The following function interpolates bytes, bytearrays, and formatted 
strings, the latter two auto-converted to bytes, into a bytes (or 
auto-converted bytearray) format. This function automates much of what 
some people have recommended for combining ascii text and binary blogs. 
The test passes on 2.7.6 as well as 3.3.3, though a 2.7-only version 
would be simpler.

# bf.py -- Terry Jan Reedy, 2014 Jan 11
"Define byteformat(): a bytes version of str.format as a function."
import re

def byteformat(form, obs):
     '''Return bytes-formated objects interpolated into bytes format.

     The bytes or bytearray format has two types of replacement fields.
     b'{}' and b'{:}': The object can be any raw bytes or bytearray object.
     b'{:<format_spec>}: The object can by any object ob that can be
     string-formated with <format_spec>. Bytearray are converted to bytes.

     The text encoding is the default (encoding="utf-8", errors="strict").
     Users should be explicitly encode to bytes for any other encoding.
     The struct module can by used to produce bytes, such as binary-formated
     integers, that are not encoded text.

     Test passes on both 2.7.6 and 3.3.3.

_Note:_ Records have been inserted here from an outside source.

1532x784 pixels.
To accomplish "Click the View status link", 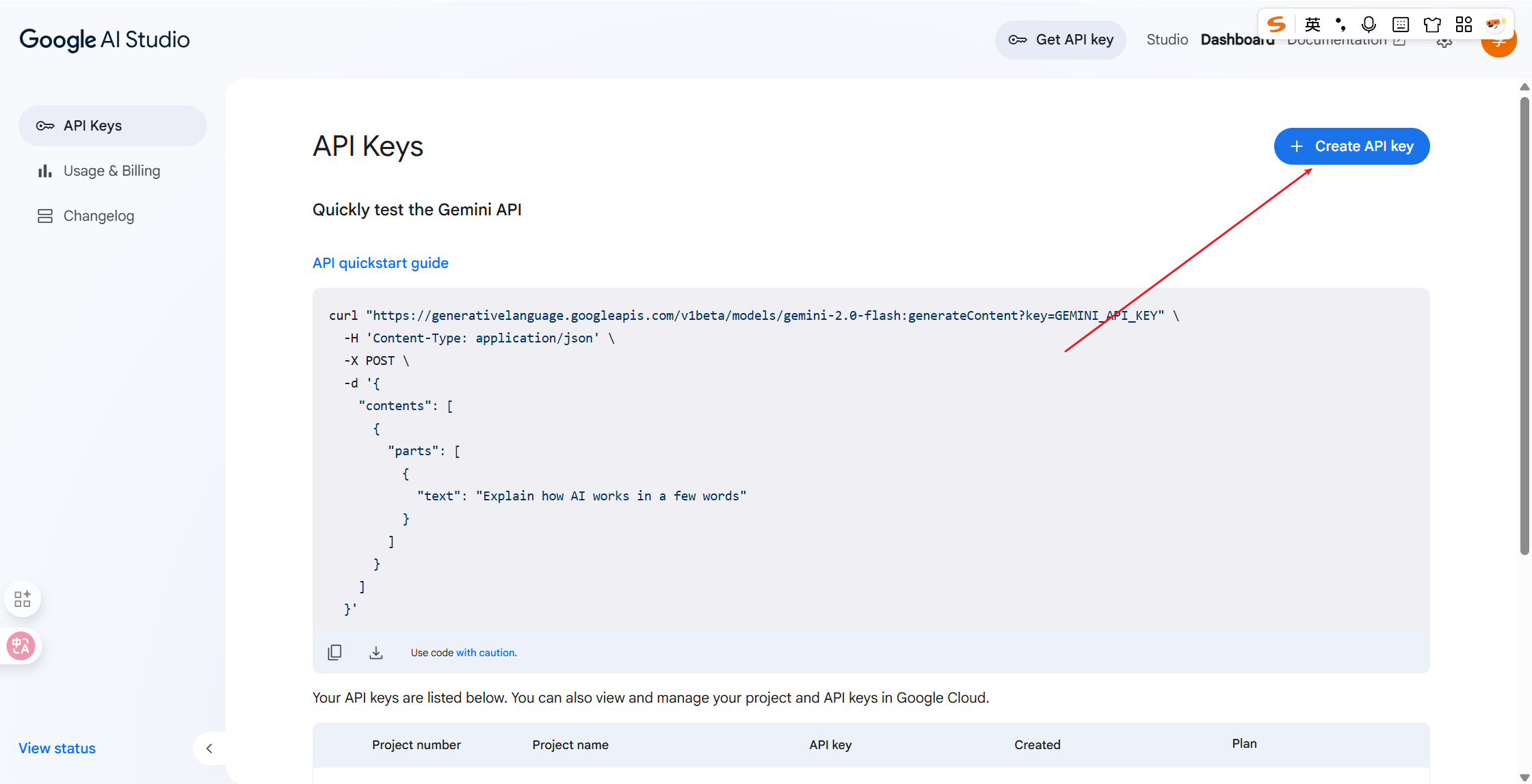I will click(57, 748).
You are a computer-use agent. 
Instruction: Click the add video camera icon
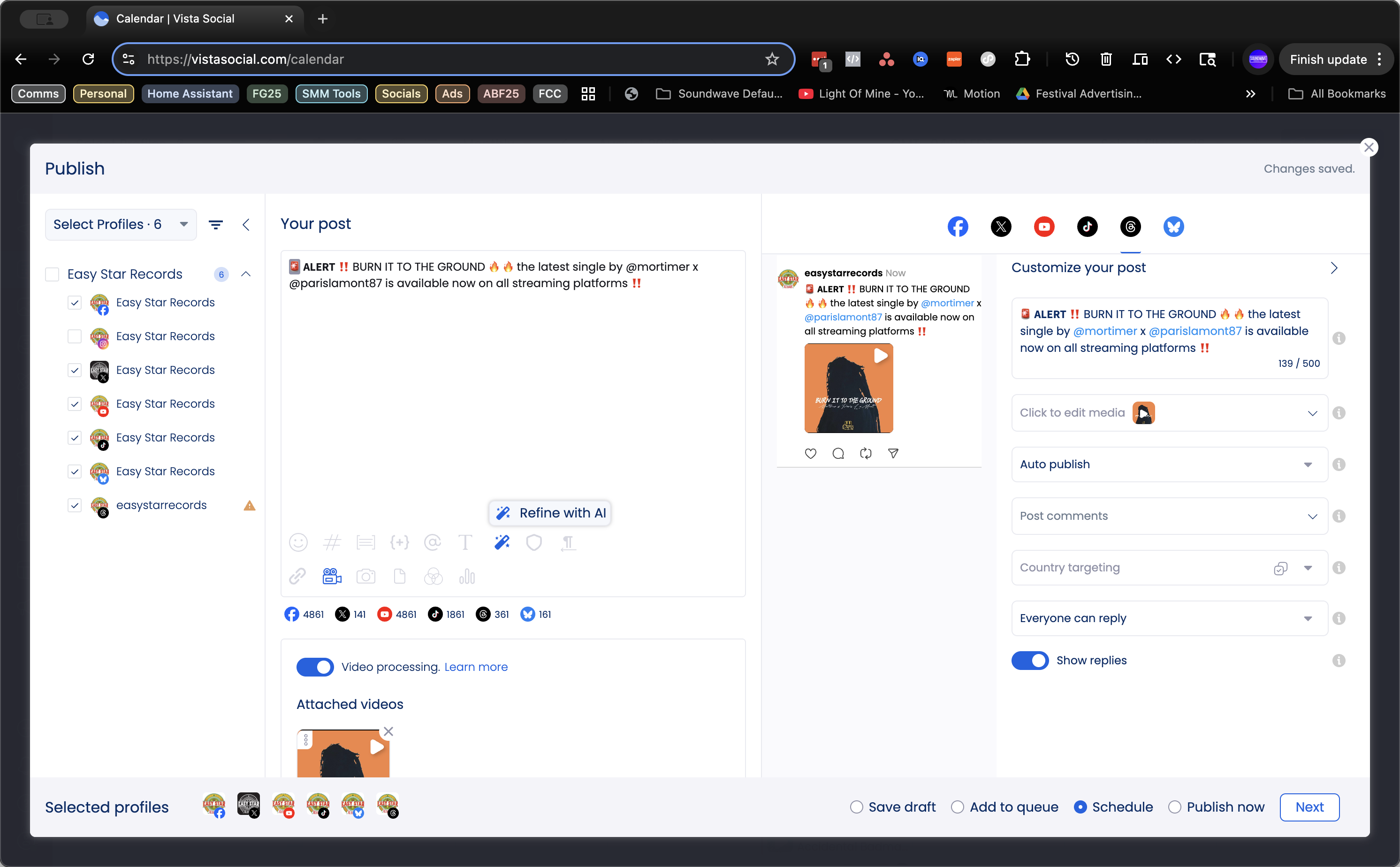coord(332,576)
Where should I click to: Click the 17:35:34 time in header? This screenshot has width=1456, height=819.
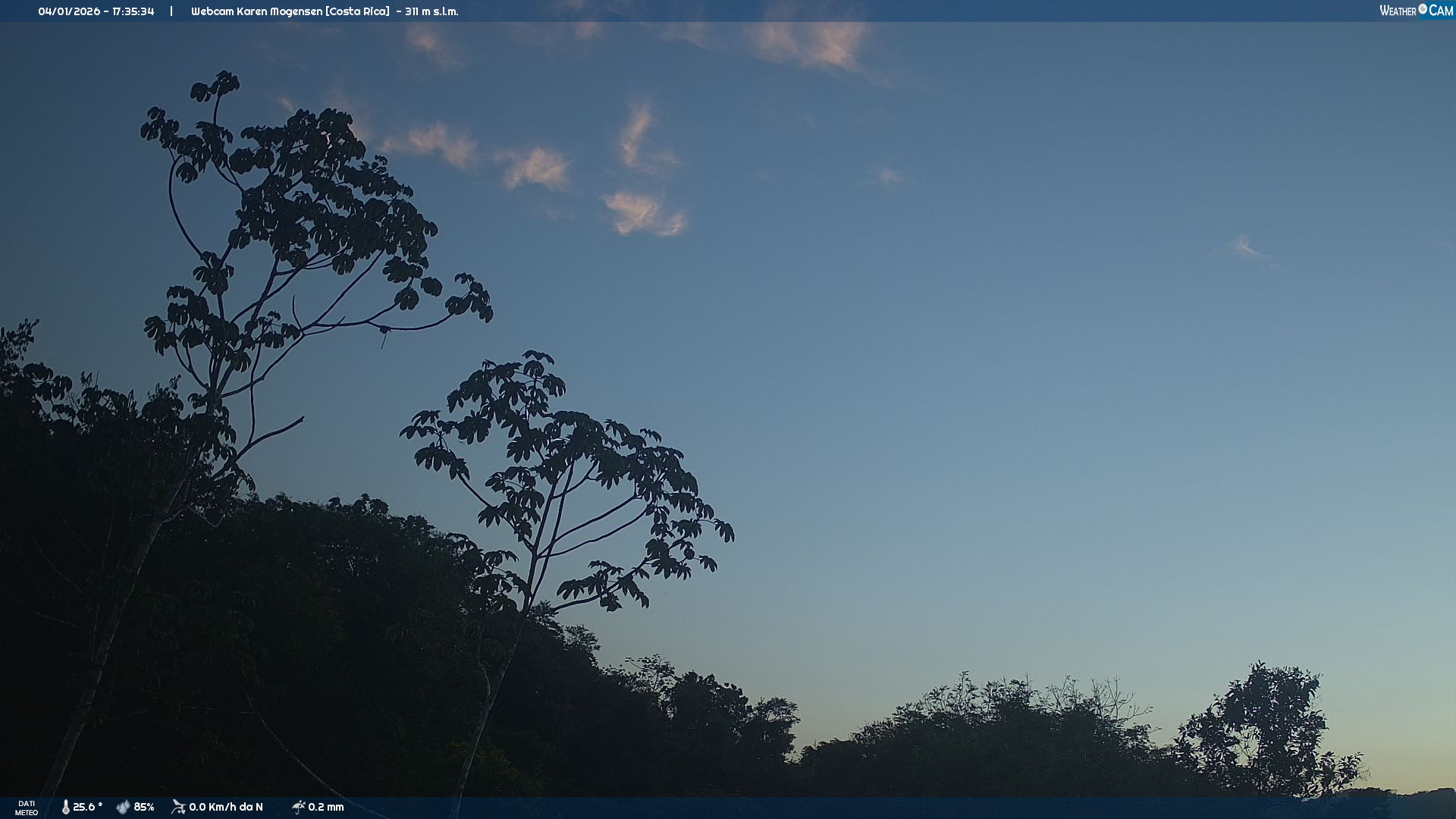pyautogui.click(x=133, y=11)
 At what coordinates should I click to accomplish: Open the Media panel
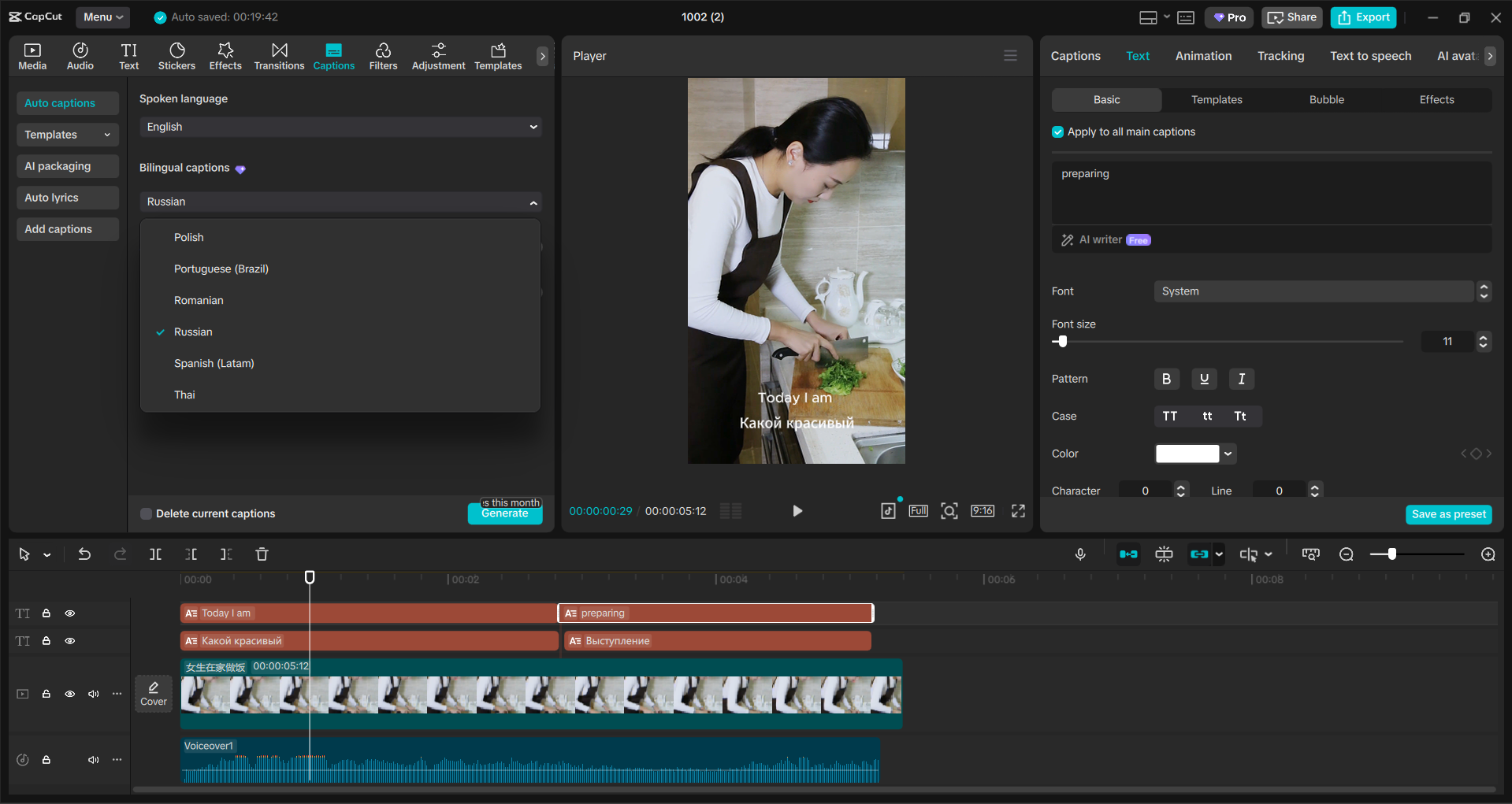[32, 55]
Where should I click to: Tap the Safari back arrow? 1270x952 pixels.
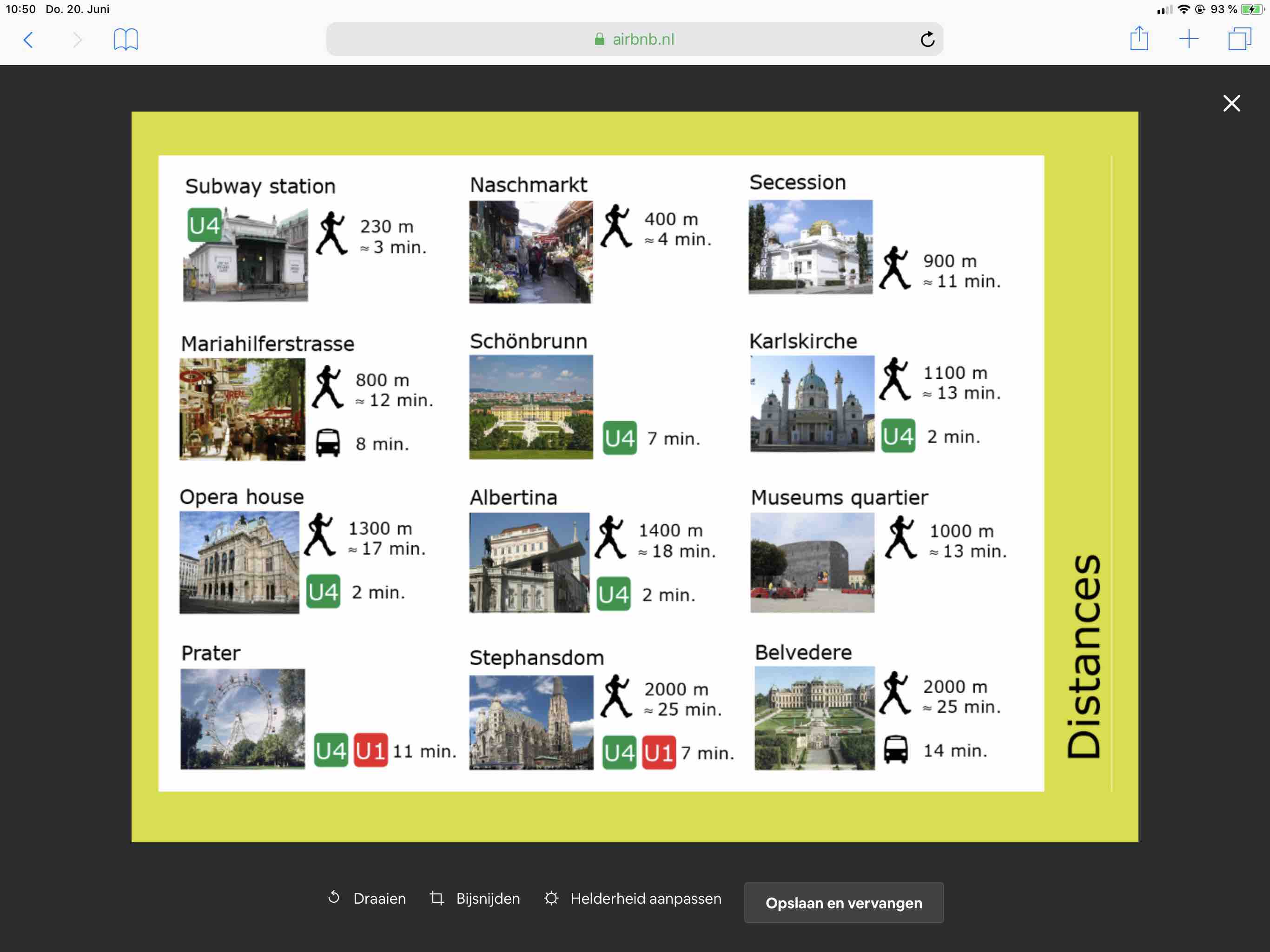pos(28,40)
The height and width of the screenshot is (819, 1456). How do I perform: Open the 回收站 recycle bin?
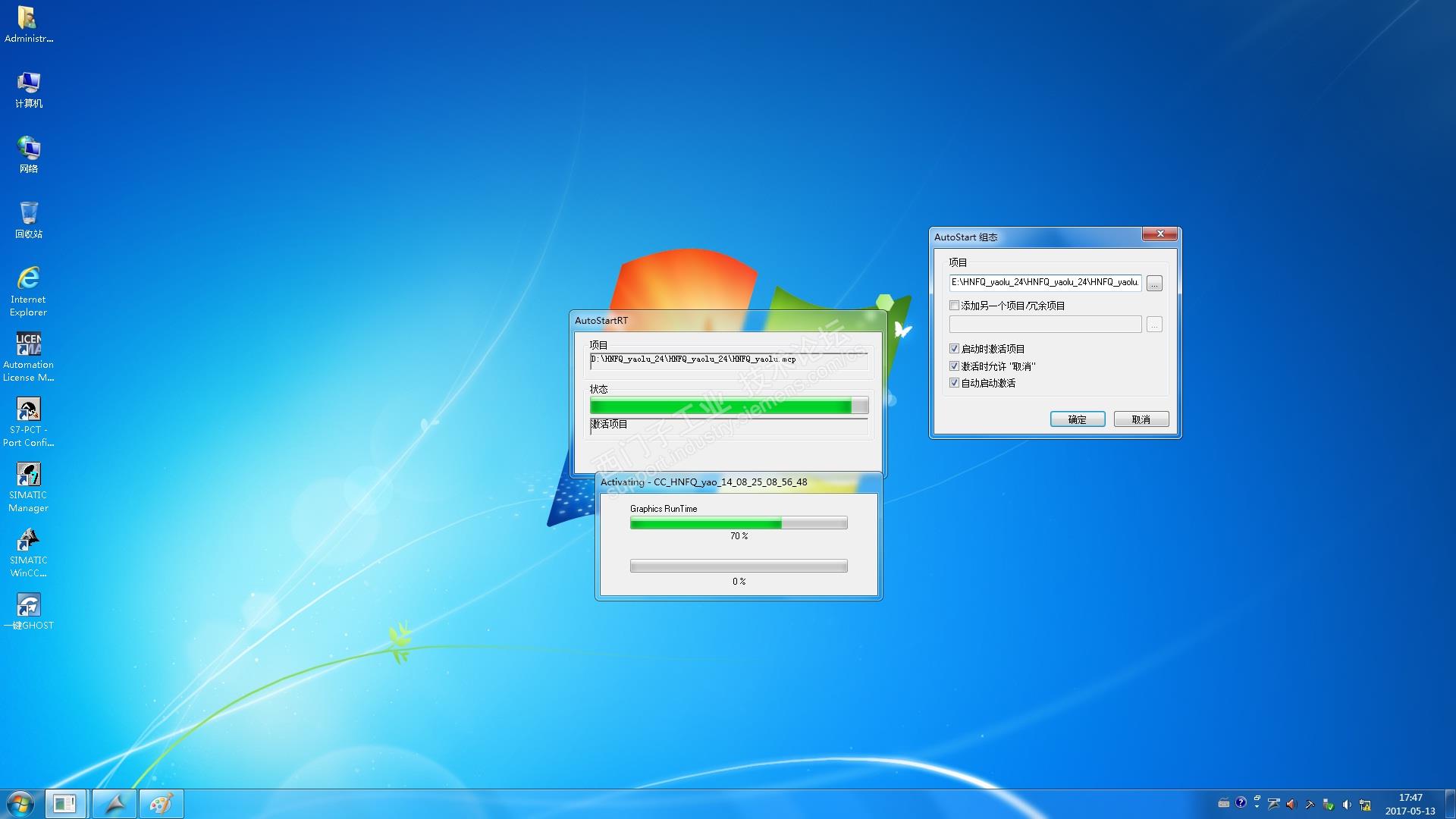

     if isinstance(form, bytearray):
         form = bytes(form)
     fields = re.split(b'{:?([^}]*)}', form)
     # print(fields)
     if len(fields) != 2*len(obs)+1:
         raise ValueError('Number of replacement fields not same as 
     j = 1 # index into fields
     for ob in obs:
         if isinstance(ob, bytearray):
             ob = bytes(ob)
         field = fields[j]
         fields[j] = format(ob, field.decode()).encode() if field else ob
         j += 2
     return b''.join(fields)

# test code
bformat = b"bytes: {}; bytearray: {:}; unicode: {:s}; int: {:5d}; float: 
{:7.2f}; end"
objects = (b'abc', bytearray(b'def'), u'ghi', 123, 12.3)
result = byteformat(bformat, objects)
result2 = byteformat(bytearray(bformat), objects)
strings = (ob.decode()  if isinstance(ob, (bytes, bytearray)) else ob
                for ob in objects)
expect = bformat.decode().format(*strings).encode()

assert result == result2 == expect

This has been edited from what I posted to issue 3982 to expand the 
docstrings and to work the same with both bytes and bytearrays on both 
2.7 and 3.3. When I posted before, I though of it merely as a 
proof-of-concept prototype. After reading the seemingly endless 
discussion of possible variations of byte formatting with % and .format, 
I now present it as a real, concrete, proposal.

There are, of course, details that could be tweaked. The encoding uses 
the default, which on 3.x is (encoding='utf-8', errors='strict').  This 
could be changed to an explicit encoding='ascii'. If that were done, the 
encoding could be made a parameter that defaults to 'ascii'. The joiner 
could be defined as type(form)() so the output type matches the input 
form type. I did not do that because it complicates the test.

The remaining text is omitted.